[Stored records]

%%

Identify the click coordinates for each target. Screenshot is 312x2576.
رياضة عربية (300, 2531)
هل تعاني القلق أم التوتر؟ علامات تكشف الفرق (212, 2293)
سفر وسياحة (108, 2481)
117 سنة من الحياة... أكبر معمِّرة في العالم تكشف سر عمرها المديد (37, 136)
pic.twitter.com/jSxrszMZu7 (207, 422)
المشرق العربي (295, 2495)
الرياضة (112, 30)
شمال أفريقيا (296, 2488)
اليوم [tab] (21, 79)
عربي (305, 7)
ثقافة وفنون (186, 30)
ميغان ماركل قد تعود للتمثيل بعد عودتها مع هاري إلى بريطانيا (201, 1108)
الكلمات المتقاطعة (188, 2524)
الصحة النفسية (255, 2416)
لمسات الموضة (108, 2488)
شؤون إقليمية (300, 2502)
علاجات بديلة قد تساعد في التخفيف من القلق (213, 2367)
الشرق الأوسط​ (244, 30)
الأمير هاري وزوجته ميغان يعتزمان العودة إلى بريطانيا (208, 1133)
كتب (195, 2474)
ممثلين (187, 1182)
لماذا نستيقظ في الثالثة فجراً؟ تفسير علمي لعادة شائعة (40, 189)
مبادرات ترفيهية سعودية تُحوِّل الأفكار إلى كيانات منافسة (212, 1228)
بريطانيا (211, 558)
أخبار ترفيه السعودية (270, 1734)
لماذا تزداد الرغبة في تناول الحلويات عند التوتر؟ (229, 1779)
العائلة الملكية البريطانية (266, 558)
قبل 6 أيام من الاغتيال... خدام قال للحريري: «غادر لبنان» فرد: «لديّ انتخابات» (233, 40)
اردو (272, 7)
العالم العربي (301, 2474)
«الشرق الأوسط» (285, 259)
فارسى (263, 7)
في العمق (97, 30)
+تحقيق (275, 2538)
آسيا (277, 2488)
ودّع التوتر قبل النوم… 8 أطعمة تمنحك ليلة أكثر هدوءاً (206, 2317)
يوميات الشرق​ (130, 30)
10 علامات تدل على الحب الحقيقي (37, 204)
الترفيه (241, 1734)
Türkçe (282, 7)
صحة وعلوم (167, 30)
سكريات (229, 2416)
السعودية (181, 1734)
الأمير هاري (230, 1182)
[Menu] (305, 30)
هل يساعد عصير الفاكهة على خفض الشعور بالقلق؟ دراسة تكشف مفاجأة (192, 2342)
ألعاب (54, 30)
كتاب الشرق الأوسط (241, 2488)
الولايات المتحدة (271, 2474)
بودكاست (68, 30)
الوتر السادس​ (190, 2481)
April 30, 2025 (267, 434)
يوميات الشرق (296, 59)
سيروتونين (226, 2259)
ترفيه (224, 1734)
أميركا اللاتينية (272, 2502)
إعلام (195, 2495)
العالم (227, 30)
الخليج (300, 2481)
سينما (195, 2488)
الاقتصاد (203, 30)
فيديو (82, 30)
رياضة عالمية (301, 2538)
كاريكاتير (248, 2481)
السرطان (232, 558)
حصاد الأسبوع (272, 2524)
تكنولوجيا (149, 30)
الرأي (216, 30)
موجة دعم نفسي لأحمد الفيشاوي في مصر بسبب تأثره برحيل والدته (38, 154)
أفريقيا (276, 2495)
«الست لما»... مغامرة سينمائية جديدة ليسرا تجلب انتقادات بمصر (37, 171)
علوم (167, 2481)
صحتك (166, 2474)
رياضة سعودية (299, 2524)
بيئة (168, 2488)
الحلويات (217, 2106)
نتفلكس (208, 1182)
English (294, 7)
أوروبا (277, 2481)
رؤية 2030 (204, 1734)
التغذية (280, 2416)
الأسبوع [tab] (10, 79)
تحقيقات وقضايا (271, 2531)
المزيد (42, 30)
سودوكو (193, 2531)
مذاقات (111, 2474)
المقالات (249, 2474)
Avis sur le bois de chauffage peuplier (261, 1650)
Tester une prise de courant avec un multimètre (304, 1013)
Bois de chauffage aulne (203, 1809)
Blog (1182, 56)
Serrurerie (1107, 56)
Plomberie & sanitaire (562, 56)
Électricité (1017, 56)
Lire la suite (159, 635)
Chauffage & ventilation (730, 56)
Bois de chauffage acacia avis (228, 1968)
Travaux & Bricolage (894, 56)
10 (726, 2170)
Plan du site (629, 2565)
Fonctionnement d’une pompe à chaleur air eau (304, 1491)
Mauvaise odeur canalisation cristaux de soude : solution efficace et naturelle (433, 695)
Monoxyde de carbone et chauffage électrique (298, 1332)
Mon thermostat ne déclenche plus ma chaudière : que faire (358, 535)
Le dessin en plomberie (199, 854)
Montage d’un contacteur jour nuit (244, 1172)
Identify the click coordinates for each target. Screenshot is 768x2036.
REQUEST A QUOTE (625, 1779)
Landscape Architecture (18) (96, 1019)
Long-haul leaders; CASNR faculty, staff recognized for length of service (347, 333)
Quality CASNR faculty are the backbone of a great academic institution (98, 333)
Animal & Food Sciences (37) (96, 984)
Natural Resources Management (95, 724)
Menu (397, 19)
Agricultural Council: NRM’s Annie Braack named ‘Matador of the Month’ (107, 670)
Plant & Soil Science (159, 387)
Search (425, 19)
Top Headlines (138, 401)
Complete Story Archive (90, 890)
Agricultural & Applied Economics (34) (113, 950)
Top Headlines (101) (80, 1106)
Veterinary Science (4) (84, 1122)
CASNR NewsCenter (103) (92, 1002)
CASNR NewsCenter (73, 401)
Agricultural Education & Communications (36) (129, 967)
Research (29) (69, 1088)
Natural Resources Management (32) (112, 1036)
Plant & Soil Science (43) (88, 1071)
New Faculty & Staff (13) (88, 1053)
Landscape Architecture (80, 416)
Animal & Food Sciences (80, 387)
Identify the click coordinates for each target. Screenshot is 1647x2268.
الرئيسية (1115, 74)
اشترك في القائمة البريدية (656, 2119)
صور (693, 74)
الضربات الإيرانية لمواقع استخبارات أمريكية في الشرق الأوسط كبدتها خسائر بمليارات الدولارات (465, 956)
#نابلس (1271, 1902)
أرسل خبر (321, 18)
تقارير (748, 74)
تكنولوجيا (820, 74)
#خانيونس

%%

## Required action
Please make an exact copy of the lines above from the line with "أفريقيا (276, 2495)" through the line with "Fonctionnement d’une pompe", both ends included.

## Answer to this problem
أفريقيا (276, 2495)
«الست لما»... مغامرة سينمائية جديدة ليسرا تجلب انتقادات بمصر (37, 171)
علوم (167, 2481)
صحتك (166, 2474)
رياضة سعودية (299, 2524)
بيئة (168, 2488)
الحلويات (217, 2106)
نتفلكس (208, 1182)
English (294, 7)
أوروبا (277, 2481)
رؤية 2030 (204, 1734)
التغذية (280, 2416)
الأسبوع [tab] (10, 79)
تحقيقات وقضايا (271, 2531)
المزيد (42, 30)
سودوكو (193, 2531)
مذاقات (111, 2474)
المقالات (249, 2474)
Avis sur le bois de chauffage peuplier (261, 1650)
Tester une prise de courant avec un multimètre (304, 1013)
Bois de chauffage aulne (203, 1809)
Blog (1182, 56)
Serrurerie (1107, 56)
Plomberie & sanitaire (562, 56)
Électricité (1017, 56)
Lire la suite (159, 635)
Chauffage & ventilation (730, 56)
Bois de chauffage acacia avis (228, 1968)
Travaux & Bricolage (894, 56)
10 (726, 2170)
Plan du site (629, 2565)
Fonctionnement d’une pompe à chaleur air eau (304, 1491)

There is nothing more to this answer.